Years ago (probably 30) when I was working in Big Industry, a manager decided we needed to bring more creativity into our laboratory.  He introduced a form of approaching problems as a group known as Brainstorming.   Just in case you were lucky enough to never have to go through a Brainstorming session, I’ll review the concept.   You get the entire team in a room with a facilitator and everyone starts tossing out ideas, which the facilitator writes on the board.   The group in encouraged to use wild thinking and no criticism is allowed as the ideas are collected.  The phrase There are no bad ideas is a guideline.  The emphasis is on speed and quantity which supposedly unlocks creativity in the group.  I hated it.  Now I admit, I was pretty arrogant back them.  To me, the whole thing was proof that that there were in fact bad ideas … and and plenty of them.   I was also prone to whispering to my cohorts that some of the people in the room weren’t capable of a brain-squall, much less a brainstorm.

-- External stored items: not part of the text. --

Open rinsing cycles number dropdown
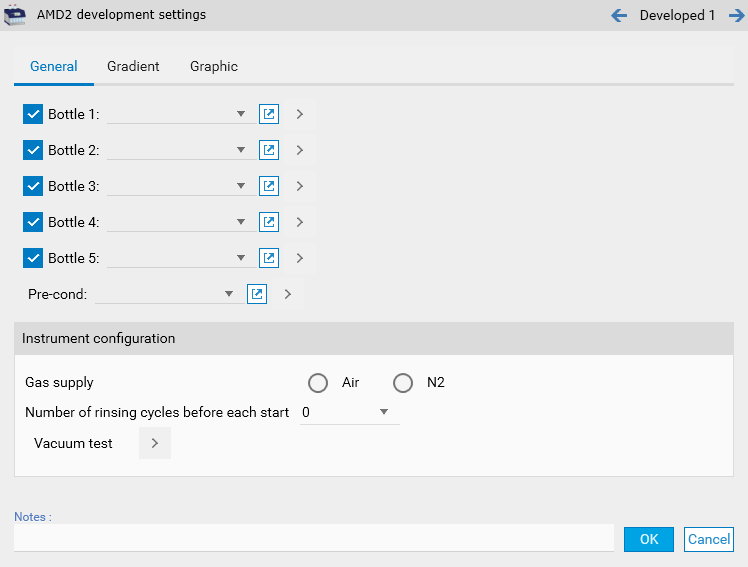tap(384, 412)
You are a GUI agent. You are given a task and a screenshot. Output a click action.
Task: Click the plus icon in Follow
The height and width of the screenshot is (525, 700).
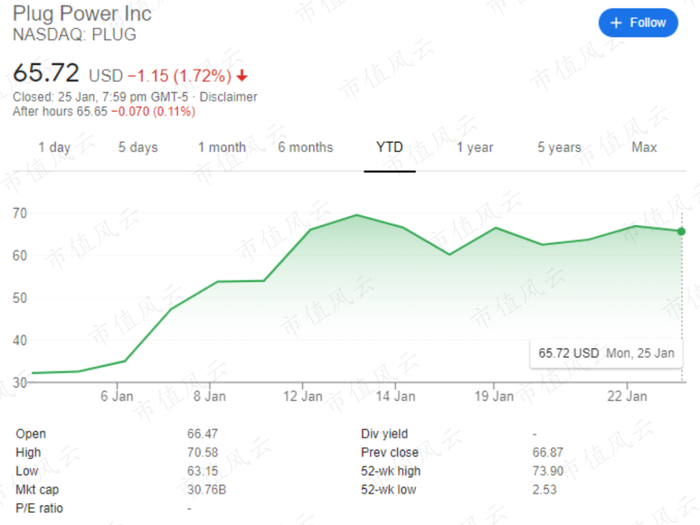coord(616,23)
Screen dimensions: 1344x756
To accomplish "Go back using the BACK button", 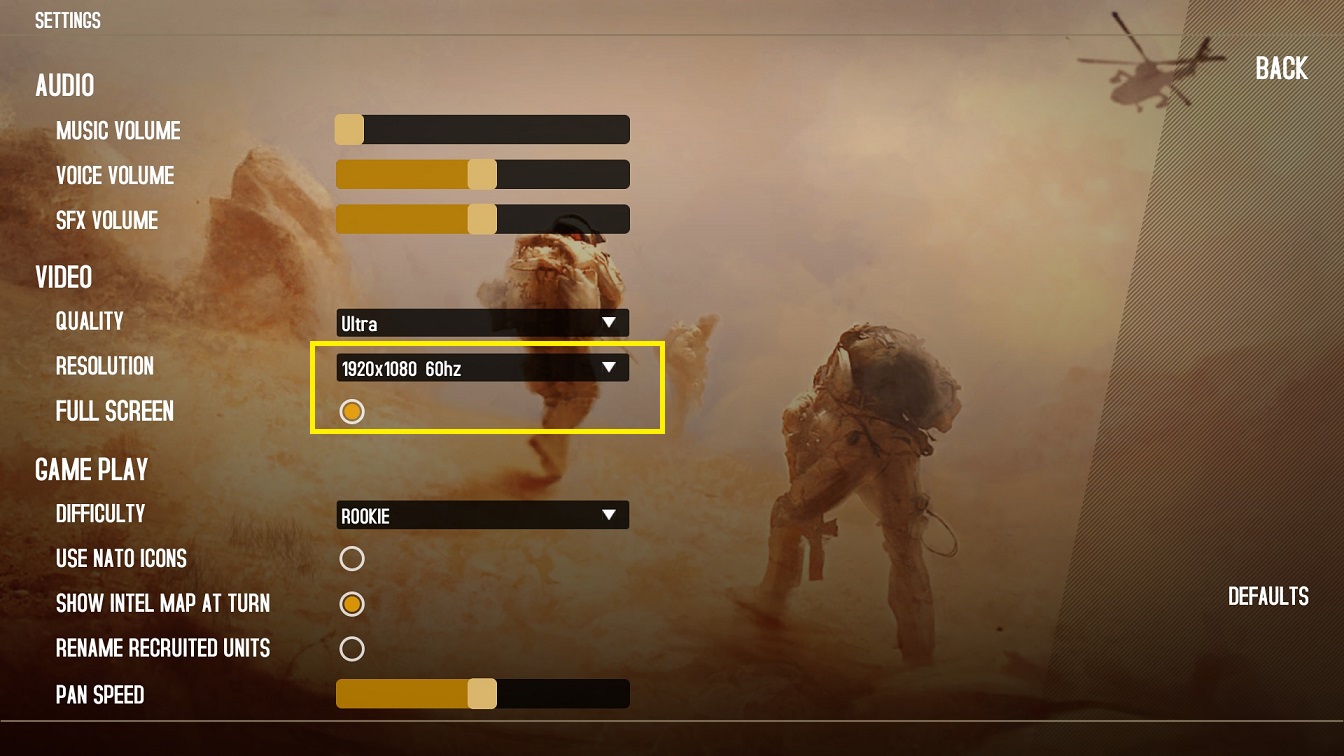I will pyautogui.click(x=1282, y=68).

I’m older and less arrogant now and I suppose that brainstorming can lead to fresh ideas for such questions as How can we make our company a more enjoyable place to work, How can we work together better, or how can we give Suzie a better birthday party.   But our problems were highly technical, things like How can we identify an object using sound at long ranges?   There were people in the room, like managers and marketers, that were familiar with the problem (the quasi-experts mentioned in my post, Experts).   But there were only a few with the expertise to really come up with solutions.   So we’d sit there while wild ideas were written on the board with no criticism (out loud anyway), then we’d prune them down the list to the ones we wanted to apply.   What a surprise that those left came from the handful of experts in the room.  We’d spent hours in a process that yielded exactly wht we would have had if the experts had done it alone except that the experts were thoroughly exasperated.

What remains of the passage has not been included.